Кобыла под Масури шарахнулась, словно опаленная яростным взглядом, однако Масури удержала ее одним прикосновением к поводьям и ответила Масиме непроницаемым взглядом Айз Седай, спокойным, как покрытый льдом пруд. Ничто не давало повод подумать, что она тайно встречалась с этим человеком.
— Страх бывает весьма полезен для того, чтобы подстегнуть ум и решимость, если только не терять голову. Когда мы не испытываем страха перед своими врагами, у нас остается только презрение, а это презрение приводит нас к поражению. — Можно было подумать, что Масури говорит с простым фермером, которого видит первый раз в жизни. Анноура, наблюдавшая за ней, выглядела немного бледной. Боялась ли она, что их секрет раскроется? Что их замыслы относительно Масимы будут разрушены?
Губы Масимы опять скривились в усмешке, не то снисходительной, не то презрительной. Он вновь перенес внимание на Перрина, и в ту же минуту Айз Седай, казалось, перестали для него существовать.
— Некоторые из тех, кто следует за Драконом Возрожденным, нашли город, называемый Со Хабор. — Так он всегда выражался о своих людях: якобы на самом деле они следовали за Драконом Возрожденным, а вовсе не за ним. То, что именно Масима говорил им, что, когда и как делать, было мелочью, не стоящей упоминания. — Чистенький такой городок с тремя или четырьмя тысячами человек, примерно в дне пути, даже немного меньше, к юго-востоку отсюда. По-видимому, жители городка оказались в стороне от маршрута следования Айил, так что их урожай в этом году велик, несмотря на засуху. Их закрома полны ячменя, проса и овса и других полезных вещей, одним словом, вы меня понимаете. Насколько я знаю, у вас почти закончились припасы. И продовольствие, и фураж.

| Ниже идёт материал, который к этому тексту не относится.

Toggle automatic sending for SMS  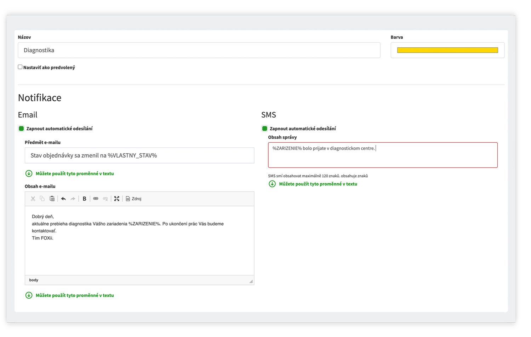(x=264, y=129)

— Как могут их закрома быть полны в это время года? — Берелейн, нахмурившись, наклонилась вперед, в ее тоне звучала требовательность, почти недоверие.
Ненгар, помрачнев, положил руку на рукоять меча. Никто не смел говорить требовательным тоном с Пророком Дракона Возрожденного. И тем более никто не смел сомневаться в его словах. Никто, если он хотел жить. Раздался скрип кожи — это копейщики пошевелились в своих седлах, — но Ненгар не обратил на них внимания. Запах безумия Масимы бесновался вокруг ноздрей Перрина. Масима пристально разглядывал Берелейн. Он, казалось, не замечал ни Ненгара, ни копейщиков, как и того, что они могут начать убивать друг друга в любую минуту.
— Это все из-за жадности, — проговорил он наконец. — По-видимому, торговцы зерном в Со Хаборе решили, что извлекут большую выгоду, если придержат свои запасы до зимы, когда цены подскочат. Обычно они продают зерно на запад, в Гэалдан и Амадицию, но услышав о происходящем там и в Эбу Дар, они испугались, что по дороге товары могут быть конфискованы. Жадность оставила их с полными закромами и пустыми кошельками. — В голосе Масимы проскользнула нотка удовлетворения. Он презирал жадность. Впрочем, он презирал любые человеческие слабости, как большие, так и маленькие. — Думаю, теперь им придется расстаться со своим зерном, очень мало получив взамен.